#### [Selected text]
Tuesday, June 4, 2013

Back On Track


It seems as though a lot of my weight loss focus is always on getting back on the right path.  I know some people can stay dedicated to a program 24/7 and never have to look back.  I have my ups and downs though, and I think realistically most of us do.  But I let my "downs" get to me.  Today I skipped my Weight Watchers meeting because the scale showed a big gain.  Big as in, pretty much everything I have lost since joining, I regained in one week.  It wasn't much of a total loss to begin with, but it was enough that it made me feel a sense of accomplishment and success.  I won't skip my meeting completely, I will go one morning this week.  Just not today.  And I am trying not to beat myself up about it.

Last week when my dad was here and in the hospital for his broken hip, I barely ate all day for the whole week.  So when I weighed in last week, it showed a big loss.  But over the weekend I fell into my self-destructive trap of eating out several times, and not even trying to make healthy choices.  Fried chicken tenders, pasta, Cokes.  Last night, even though I cooked, I did not even bother to measure the amount of food I put on my plate.  And I haven't exercised in about two weeks, since we were in  Alabama.

All of that added up to an ugly number on the scale this morning.  I know it sounds childish, but I really love that Weight Watchers hands out charms and awards for milestones, and I've always used that as one of my motivations to keep on going.  Plus, I have my Pandora bracelet that I bought last year- with a charm for every five pounds lost- and I still have to lose about 15 pounds before I can allow myself to wear it again.  I know, rewards are shallow and not a "reason" to lose weight, but everyone needs that carrot dangling on a stick out in front of them.  Right now I'm too far away from my ultimate weight loss goal to even think about it, but I sure would like to wear my bracelet again.  I can see that right in front of me, and it's a closer goal to attain.

Vacation is looming, only seven weeks away, and once again I have that challenge of being able to fit into my summer clothes and being happy with how I look in our vacation photos.  Will I be healthy enough to do the things we will plan, will I get too tired too quickly?  Can I keep up with my husband, or will I be a party-pooper and want to fall into bed too early?  I want to be able to enjoy our trip without any nagging pains or exhaustion to ruin it for me.

#### [To do]
Write out the weight loss post word for word from "All of that" to "goal to attain.".

#### [Available data]

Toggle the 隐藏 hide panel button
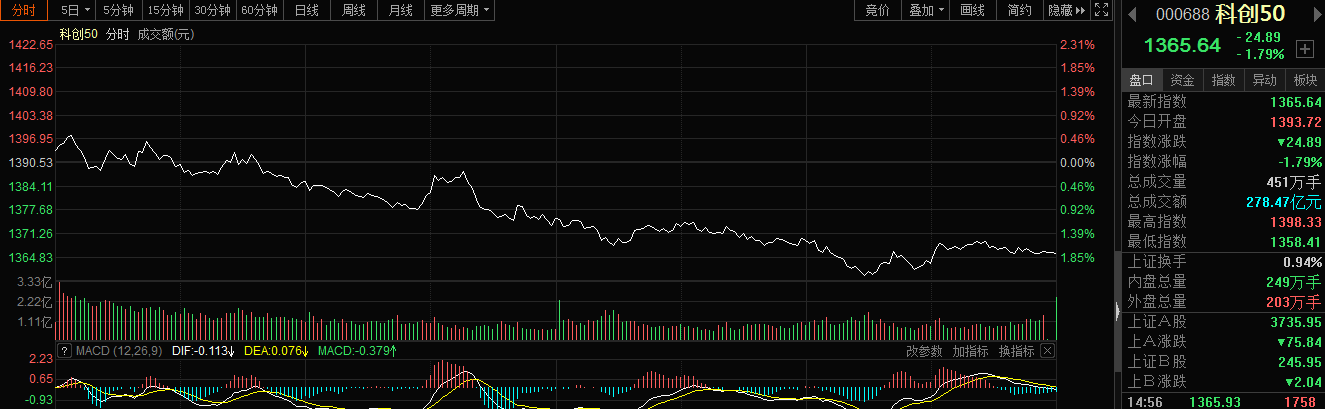 (1066, 10)
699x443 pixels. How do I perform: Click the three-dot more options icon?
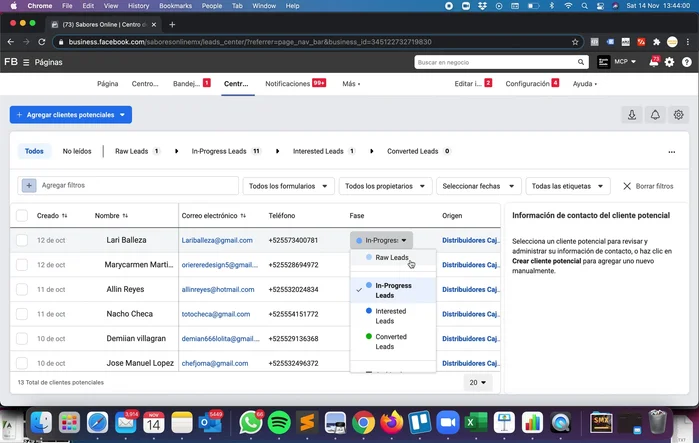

#### [Problem solution]
All of that added up to an ugly number on the scale this morning.  I know it sounds childish, but I really love that Weight Watchers hands out charms and awards for milestones, and I've always used that as one of my motivations to keep on going.  Plus, I have my Pandora bracelet that I bought last year- with a charm for every five pounds lost- and I still have to lose about 15 pounds before I can allow myself to wear it again.  I know, rewards are shallow and not a "reason" to lose weight, but everyone needs that carrot dangling on a stick out in front of them.  Right now I'm too far away from my ultimate weight loss goal to even think about it, but I sure would like to wear my bracelet again.  I can see that right in front of me, and it's a closer goal to attain.